::: DOCUMENT EXCERPT
Pooja Rani Bohra (born 17 March 1992) is an Indian middleweight boxer. She is two time Asian champion (2019,2021) She won the bronze medal at the 2014 Asian Games in the 75 kg category. She won the gold medal in South Asian Games 2016. She also won Silver (2012) and Bronze (2015) in Asian Championship 75 kg weight categories. She represented India at the Glasgow Commonwealth Games 2014 in the 75 kg category. In 2016, she failed to qualify for the Rio Olympics when she lost at the second round of the Women's World Boxing Championships in May 2016,She is 7 time National champion also  In 2020 She become first Indian to qualify for 2020 Summer Olympics.

Early life 
Pooja Rani Boora hails from Nimriwali village of Haryana state's Bhiwani district, considered to be the sport's cradle in India. It took her a year to find the courage to join the Hawa Singh Boxing Academy in her town, and kept it secret from her father, whom she knew would disapprove, when she did. She would hide her injuries from the sport so that her father would not find out, staying over at friend's houses while her wounds subsided.
::::::
::: SUPPLIED MATERIAL
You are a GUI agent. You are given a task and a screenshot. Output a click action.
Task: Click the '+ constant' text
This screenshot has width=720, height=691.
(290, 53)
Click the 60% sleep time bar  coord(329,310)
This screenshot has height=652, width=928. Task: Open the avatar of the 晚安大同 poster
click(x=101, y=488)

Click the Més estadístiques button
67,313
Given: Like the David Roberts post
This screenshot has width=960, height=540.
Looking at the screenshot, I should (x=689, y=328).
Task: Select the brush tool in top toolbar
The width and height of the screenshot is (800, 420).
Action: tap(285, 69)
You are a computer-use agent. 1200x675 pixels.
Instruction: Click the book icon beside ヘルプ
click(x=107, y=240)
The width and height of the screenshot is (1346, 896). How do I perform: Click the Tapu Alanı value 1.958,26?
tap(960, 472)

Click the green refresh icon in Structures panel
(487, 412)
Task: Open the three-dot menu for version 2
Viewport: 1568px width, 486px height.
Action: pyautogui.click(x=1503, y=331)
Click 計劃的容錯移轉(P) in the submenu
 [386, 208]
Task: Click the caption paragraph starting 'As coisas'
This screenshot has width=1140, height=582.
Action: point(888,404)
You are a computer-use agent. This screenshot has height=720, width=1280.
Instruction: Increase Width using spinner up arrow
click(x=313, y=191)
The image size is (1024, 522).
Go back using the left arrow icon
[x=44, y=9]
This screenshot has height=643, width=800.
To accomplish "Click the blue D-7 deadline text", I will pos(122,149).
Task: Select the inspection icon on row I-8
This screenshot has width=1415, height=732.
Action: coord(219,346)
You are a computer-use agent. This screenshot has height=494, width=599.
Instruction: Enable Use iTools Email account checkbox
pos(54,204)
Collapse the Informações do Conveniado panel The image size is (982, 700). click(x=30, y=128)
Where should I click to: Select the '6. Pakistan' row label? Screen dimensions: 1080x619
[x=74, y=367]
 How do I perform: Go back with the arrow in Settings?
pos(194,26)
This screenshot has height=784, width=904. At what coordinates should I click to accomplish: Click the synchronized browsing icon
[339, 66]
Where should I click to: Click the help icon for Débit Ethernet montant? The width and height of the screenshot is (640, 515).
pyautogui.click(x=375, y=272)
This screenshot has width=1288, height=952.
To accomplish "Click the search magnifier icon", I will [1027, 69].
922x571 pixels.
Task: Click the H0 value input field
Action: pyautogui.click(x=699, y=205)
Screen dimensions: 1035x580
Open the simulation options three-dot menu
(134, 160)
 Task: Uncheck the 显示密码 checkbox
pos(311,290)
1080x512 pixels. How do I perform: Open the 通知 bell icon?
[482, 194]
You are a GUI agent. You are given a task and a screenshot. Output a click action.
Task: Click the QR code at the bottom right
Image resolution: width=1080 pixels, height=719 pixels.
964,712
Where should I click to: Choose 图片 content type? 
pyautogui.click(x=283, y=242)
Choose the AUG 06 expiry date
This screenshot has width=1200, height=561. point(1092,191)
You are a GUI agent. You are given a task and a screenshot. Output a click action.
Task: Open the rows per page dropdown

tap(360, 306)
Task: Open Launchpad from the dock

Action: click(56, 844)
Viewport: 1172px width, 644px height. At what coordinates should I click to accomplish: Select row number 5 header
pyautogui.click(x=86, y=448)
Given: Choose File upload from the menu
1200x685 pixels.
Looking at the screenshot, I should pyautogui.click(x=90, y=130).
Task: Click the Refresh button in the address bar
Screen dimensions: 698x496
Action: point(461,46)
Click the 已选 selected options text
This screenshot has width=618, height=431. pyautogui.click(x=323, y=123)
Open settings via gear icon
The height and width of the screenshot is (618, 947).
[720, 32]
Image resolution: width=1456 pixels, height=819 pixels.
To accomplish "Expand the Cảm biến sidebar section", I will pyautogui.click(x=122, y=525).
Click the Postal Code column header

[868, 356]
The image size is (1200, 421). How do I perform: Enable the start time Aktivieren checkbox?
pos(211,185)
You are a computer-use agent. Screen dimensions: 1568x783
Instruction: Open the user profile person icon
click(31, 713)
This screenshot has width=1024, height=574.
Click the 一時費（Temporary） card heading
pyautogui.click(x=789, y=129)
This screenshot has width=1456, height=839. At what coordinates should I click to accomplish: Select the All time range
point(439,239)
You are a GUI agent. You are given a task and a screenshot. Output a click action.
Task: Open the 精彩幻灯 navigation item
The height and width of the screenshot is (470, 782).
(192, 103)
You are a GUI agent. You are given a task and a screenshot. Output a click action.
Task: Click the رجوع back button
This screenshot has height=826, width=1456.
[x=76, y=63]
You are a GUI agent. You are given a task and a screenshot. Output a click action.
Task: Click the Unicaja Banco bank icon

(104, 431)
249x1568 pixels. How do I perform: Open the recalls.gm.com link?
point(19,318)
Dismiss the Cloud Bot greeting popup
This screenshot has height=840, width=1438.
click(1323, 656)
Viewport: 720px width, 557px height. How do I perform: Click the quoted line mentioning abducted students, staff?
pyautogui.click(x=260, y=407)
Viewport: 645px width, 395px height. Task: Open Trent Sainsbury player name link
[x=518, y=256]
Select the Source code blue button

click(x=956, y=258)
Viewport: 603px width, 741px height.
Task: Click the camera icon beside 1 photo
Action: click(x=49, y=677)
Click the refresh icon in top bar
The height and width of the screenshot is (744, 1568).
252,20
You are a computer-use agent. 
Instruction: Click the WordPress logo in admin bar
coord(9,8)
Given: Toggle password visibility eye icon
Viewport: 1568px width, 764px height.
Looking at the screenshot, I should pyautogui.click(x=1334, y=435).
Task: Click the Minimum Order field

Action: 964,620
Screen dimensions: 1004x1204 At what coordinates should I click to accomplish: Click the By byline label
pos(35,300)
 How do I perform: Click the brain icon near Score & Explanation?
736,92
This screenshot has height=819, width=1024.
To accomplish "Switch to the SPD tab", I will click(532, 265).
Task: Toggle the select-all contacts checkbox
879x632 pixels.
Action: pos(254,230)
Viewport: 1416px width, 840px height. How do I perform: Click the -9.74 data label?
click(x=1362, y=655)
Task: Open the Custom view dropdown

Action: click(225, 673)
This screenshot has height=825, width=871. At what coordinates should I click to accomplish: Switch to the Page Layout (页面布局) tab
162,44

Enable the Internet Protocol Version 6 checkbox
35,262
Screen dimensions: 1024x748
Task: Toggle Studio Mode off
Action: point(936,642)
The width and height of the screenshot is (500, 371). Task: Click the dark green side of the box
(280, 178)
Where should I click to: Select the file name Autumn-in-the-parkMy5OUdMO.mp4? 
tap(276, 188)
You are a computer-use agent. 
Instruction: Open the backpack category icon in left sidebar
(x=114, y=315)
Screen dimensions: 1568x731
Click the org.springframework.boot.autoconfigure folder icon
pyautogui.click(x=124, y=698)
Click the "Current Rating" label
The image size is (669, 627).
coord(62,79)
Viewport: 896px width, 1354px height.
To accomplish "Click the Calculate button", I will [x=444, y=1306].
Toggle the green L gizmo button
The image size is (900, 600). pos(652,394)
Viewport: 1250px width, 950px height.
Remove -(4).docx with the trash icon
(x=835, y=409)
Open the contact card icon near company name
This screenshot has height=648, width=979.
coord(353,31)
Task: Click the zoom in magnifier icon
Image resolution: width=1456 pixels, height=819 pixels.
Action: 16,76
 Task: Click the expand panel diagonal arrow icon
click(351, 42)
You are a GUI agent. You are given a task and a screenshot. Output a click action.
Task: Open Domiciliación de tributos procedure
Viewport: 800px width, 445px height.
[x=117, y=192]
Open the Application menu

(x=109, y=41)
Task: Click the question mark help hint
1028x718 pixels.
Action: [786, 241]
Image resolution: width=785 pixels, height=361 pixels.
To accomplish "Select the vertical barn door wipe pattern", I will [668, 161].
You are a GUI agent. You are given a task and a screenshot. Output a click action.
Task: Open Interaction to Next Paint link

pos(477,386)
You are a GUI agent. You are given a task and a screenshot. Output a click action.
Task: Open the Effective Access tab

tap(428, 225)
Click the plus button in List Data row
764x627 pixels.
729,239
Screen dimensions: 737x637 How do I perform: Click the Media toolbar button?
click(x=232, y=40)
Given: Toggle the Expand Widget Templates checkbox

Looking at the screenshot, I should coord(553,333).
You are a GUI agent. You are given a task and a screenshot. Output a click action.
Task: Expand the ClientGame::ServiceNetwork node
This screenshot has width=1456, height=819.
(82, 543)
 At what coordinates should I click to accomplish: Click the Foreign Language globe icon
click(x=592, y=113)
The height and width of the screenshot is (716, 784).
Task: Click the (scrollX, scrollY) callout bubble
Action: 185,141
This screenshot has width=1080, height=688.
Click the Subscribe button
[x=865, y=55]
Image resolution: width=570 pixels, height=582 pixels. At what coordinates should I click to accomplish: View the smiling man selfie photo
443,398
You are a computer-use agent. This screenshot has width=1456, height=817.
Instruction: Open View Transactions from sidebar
::::::
# PROBLEMS
1 – Answer these questions from the text about the boxer Pooja Rani:
(a) At which Games did she win a bronze medal in the 75 kg category?
(b) What is the name of the village she comes from?
(c) Which boxing academy did she join?
2 – From the text about the boxer Pooja Rani, list every medal that is named by its color (gold, silver or bronze), with the event and year for each.
3 – Extend the text about the boxer Pooja Rani, beginning after its final sentence.

# ANSWERS PROVIDED
1 –
(a) The 2014 Asian Games.
(b) Nimriwali.
(c) The Hawa Singh Boxing Academy.

2 –
- Bronze, 2014 Asian Games (75 kg)
- Gold, 2016 South Asian Games
- Silver, 2012 Asian Championship (75 kg)
- Bronze, 2015 Asian Championship (75 kg)

3 –
Pooja had to fight against her father's dislike of the sport to be allowed to compete professionally for almost six months. In an interview, she mentions how her father would tell her that 'good children did not play boxing'. When her father found out about her boxing ambitions, he banned her from attending classes. Her coach Sanjay Kumar Sheoran had to plead with her family to allow her to compete. Even so, it took nearly six months to convince her parents to allow her to box professionally.

Her first major win came in 2009 defeating a leading Haryana boxer Preeti Beniwal in the state championships, she became a youth state champion and followed it up with a silver in the Youth Nationals in the 60kg category. Her family start supporting her and her father rewarded her with a bike.

In Diwali 2017, she burnt her hand, which kept her out for six months. Eager to make up for lost time, she hurried into training and sustained a shoulder injury. Her confidence dented, Rani felt it was better to switch to the 81kg category. In April 2019, she won the ASBC Asian Championship gold  by defeating China's Wang Lina.

Pooja also serves as an Income Tax inspector at the Haryana government.

Boxing career
Pooja won the National Youth Boxing Championship in 2009, after which she broke through to the national stage. She then won the silver medal at the Asian Boxing Championships 2012 and the Arafura Games held in Australia in 2012, making her one of the top contenders to qualify for the 2016 Olympics at Rio. However, she lost at the second round of the AIBA Women's World Boxing Championships in 2016 and thus failed to qualify for the Rio Olympics.

She also had the opportunity to represent India in the 2014 Commonwealth Games, but lost to famous English boxer Savannah Marshal 0–3 in the Round of 16. She also represented India at the 2018 AIBA Women's World Boxing Championship, where she made a first round exit.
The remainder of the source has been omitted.